W sobotę po godzinie 19:00 dyżurny łukowskiej komendy został powiadomiony o zdarzeniu drogowym, do jakiego doszło na rondzie przy ulicy Kaczorowskiego w Łukowie.
Mundurowi, którzy przyjechali we wskazane miejsce ustalili, że kierujący volkswagenem golfem 44-latek z Łukowa stracił panowanie nad pojazdem i uderzając w krawężnik zjechał z jezdni. Później jego auto uderzyło w znak drogowy i z impetem uderzyło w tablice zamontowane na wyspie ronda.
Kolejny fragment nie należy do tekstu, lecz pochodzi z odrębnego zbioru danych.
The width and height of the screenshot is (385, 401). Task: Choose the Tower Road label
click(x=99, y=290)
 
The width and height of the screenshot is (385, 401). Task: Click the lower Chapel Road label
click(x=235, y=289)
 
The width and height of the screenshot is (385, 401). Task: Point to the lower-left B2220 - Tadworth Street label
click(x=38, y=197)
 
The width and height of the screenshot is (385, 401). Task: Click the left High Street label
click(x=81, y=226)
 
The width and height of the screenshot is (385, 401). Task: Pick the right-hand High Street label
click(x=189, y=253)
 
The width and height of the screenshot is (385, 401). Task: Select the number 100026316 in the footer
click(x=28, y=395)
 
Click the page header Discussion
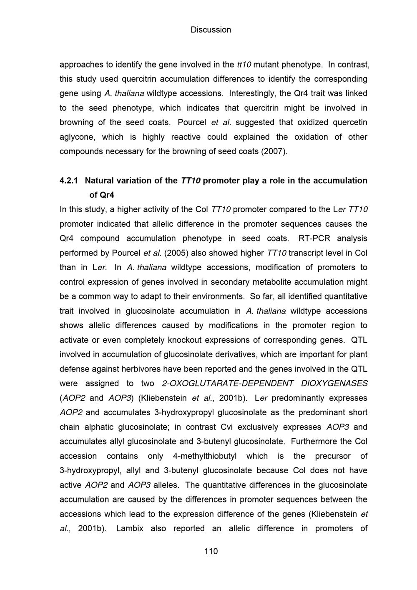211,30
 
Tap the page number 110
211,551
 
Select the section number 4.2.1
69,181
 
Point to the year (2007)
274,151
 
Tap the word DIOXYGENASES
334,383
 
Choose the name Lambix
130,529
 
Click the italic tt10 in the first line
244,65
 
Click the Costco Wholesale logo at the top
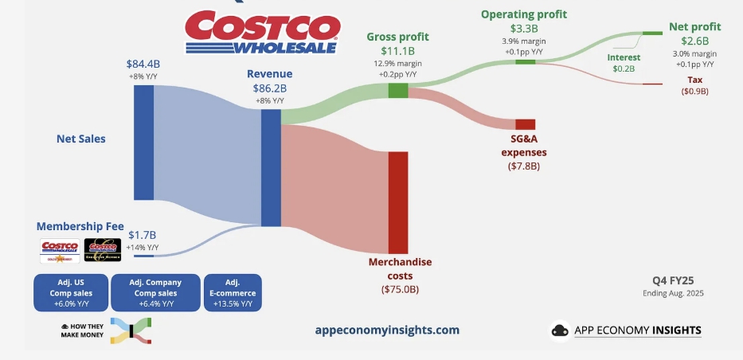[262, 32]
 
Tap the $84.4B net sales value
[143, 64]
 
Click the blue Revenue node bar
[271, 168]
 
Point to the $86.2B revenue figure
[271, 89]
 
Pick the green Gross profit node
[398, 91]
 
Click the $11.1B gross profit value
[398, 51]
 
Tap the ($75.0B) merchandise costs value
[398, 288]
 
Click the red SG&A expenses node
[525, 124]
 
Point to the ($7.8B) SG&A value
[524, 166]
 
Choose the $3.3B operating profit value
[523, 29]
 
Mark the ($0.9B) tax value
[694, 92]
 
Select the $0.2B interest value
[624, 69]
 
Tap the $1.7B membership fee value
[143, 235]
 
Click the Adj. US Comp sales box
[69, 293]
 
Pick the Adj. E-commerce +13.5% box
[233, 293]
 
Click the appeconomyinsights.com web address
[387, 330]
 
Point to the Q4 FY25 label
[673, 280]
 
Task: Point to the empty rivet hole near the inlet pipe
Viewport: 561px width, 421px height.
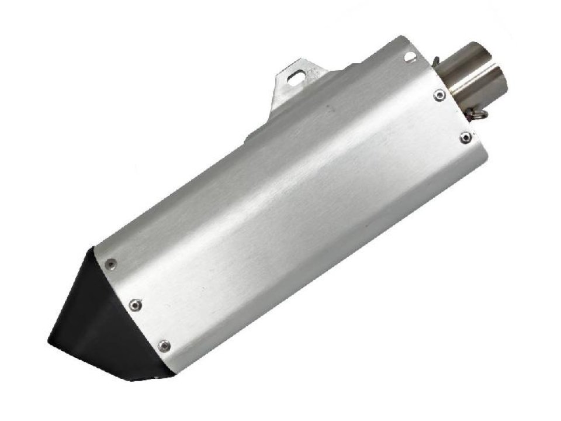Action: tap(409, 57)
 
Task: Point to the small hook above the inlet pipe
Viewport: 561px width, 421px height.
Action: tap(437, 58)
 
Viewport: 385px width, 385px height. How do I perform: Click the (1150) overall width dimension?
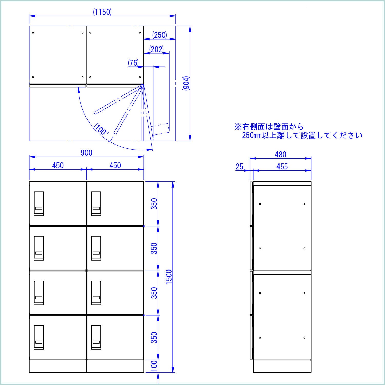(x=102, y=12)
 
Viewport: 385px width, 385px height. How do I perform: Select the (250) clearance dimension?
(x=160, y=35)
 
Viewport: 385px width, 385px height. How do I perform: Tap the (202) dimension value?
(x=156, y=49)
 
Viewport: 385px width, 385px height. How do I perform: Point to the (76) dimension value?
(x=133, y=63)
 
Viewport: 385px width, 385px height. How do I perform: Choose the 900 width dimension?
(x=86, y=153)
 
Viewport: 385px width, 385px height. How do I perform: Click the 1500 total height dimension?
(x=169, y=277)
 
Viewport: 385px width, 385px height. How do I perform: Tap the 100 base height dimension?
(x=154, y=365)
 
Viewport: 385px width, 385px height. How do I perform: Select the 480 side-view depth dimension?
(x=280, y=155)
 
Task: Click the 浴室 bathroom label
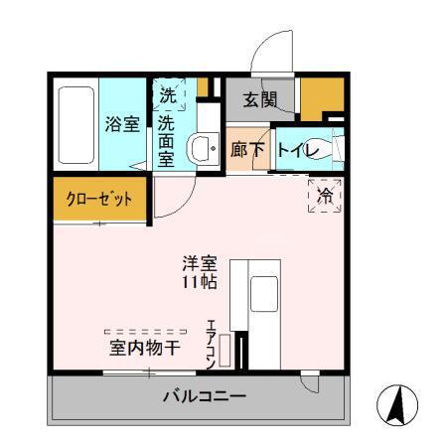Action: click(x=122, y=125)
Tam volkswagen „zaparkował” wśród ozdobnych krzewów.
- W wyniku zaistniałego zdarzenia jadąca z 44-latkiem żona doznała obrażeń ciała i została przewieziona do szpitala. Na szczęście okazało się, że urazy jakich doznała 44-latka nie zagrażają jej życiu. Mundurowi ustalili, że kierujący osobówką był trzeźwy i nie potrafił logicznie wytłumaczyć dlaczego doszło do wypadku drogowego – mówił asp. sztab. Marcin Józwik z łukowskiej policji.
Teraz prowadzący postępowanie ustalą szczegóły i dokładne okoliczności zdarzenia, przeanalizują zapis kamer miejskiego monitoringu, który zarejestrował moment zaistnienia wypadku.